#### GIVEN DATA ####
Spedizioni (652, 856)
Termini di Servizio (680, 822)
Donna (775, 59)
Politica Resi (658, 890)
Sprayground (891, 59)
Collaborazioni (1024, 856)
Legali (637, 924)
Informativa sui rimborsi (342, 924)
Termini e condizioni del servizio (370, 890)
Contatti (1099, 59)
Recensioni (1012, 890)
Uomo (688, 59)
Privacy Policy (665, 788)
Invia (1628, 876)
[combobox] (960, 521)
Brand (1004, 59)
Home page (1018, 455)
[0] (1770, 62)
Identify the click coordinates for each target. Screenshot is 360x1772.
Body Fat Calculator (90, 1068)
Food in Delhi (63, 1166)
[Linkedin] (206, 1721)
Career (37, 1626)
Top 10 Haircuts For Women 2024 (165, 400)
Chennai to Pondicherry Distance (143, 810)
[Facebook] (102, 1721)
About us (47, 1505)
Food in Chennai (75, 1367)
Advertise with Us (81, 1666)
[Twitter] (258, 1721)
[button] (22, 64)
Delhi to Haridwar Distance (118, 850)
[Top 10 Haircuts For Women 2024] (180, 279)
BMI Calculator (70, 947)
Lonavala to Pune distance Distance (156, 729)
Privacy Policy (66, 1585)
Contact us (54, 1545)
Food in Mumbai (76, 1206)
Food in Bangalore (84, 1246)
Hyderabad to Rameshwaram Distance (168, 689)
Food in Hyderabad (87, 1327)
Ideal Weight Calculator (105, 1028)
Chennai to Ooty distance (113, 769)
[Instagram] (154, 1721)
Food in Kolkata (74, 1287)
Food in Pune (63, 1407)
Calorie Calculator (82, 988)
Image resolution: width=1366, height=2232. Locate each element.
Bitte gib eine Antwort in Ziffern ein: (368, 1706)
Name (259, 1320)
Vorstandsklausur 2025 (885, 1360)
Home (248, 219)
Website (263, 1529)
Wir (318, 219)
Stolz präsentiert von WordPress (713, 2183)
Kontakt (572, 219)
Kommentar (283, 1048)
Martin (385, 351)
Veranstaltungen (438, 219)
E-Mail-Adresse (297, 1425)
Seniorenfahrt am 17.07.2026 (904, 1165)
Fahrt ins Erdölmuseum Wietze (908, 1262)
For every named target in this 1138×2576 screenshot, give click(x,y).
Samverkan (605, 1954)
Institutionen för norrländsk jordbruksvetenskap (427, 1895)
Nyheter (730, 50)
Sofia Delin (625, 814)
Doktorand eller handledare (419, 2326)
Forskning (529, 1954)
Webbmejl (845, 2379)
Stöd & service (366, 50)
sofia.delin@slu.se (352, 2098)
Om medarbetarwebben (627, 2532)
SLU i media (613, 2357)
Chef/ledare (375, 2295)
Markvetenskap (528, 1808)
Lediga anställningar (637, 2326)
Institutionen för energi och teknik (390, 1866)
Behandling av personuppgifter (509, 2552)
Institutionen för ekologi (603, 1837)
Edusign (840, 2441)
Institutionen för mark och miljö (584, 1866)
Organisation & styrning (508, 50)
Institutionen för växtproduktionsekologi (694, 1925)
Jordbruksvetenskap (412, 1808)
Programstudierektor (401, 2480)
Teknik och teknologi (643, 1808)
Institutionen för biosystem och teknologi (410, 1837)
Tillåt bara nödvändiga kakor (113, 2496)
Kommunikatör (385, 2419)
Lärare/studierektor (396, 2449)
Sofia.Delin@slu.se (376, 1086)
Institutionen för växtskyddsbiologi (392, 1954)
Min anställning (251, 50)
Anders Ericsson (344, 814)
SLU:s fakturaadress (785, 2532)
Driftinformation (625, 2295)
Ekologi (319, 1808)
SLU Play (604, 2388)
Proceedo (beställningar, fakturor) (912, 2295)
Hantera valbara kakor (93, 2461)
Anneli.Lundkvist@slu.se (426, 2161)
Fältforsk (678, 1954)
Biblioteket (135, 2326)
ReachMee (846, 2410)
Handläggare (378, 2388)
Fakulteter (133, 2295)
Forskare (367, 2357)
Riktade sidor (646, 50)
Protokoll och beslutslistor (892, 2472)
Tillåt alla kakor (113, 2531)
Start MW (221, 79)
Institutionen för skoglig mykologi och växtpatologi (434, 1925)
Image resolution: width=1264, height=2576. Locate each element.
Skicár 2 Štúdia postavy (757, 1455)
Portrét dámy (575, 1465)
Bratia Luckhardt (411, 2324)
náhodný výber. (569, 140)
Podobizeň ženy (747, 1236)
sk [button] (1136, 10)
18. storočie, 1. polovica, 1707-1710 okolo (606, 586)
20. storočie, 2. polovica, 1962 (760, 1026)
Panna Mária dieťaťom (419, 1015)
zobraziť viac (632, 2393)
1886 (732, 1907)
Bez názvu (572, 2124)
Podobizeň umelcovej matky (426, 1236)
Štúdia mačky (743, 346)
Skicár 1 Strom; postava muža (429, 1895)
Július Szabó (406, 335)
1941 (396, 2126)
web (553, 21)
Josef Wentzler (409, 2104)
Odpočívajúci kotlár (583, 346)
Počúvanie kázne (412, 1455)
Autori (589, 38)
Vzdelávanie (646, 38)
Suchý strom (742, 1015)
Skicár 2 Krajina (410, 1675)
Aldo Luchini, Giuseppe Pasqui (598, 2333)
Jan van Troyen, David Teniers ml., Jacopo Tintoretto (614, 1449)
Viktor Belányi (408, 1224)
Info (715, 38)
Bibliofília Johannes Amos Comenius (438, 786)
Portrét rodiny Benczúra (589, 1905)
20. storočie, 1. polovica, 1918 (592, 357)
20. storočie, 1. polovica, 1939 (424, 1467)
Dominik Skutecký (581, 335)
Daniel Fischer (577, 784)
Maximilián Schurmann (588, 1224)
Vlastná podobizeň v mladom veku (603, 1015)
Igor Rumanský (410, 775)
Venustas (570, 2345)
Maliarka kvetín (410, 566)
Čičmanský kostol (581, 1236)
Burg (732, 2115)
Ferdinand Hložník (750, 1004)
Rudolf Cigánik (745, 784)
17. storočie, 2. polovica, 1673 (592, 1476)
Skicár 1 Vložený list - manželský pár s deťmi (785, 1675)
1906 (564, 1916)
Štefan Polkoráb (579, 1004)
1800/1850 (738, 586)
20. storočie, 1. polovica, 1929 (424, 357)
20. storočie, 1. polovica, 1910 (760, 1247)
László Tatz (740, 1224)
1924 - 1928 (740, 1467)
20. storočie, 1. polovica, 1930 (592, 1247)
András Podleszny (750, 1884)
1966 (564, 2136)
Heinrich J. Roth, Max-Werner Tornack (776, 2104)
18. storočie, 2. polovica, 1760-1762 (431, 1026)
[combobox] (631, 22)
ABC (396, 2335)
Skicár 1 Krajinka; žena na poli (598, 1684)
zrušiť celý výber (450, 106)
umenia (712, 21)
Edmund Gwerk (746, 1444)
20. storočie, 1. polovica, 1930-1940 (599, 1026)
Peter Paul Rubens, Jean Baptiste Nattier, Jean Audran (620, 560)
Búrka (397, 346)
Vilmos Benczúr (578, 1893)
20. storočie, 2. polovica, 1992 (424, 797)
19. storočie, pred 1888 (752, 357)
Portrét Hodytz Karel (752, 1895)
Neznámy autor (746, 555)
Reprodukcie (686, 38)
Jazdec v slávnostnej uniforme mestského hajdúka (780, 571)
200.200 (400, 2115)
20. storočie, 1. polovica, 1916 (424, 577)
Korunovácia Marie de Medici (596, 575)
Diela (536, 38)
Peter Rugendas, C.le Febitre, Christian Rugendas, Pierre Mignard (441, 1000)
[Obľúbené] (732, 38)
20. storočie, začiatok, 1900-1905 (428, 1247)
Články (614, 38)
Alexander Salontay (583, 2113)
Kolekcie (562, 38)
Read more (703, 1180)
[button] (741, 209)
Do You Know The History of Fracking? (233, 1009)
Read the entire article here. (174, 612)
####
Which lines of the listing include the string "Women"? Pull them out.

Top 10 Haircuts For Women 2024 (165, 400)
[Top 10 Haircuts For Women 2024] (180, 279)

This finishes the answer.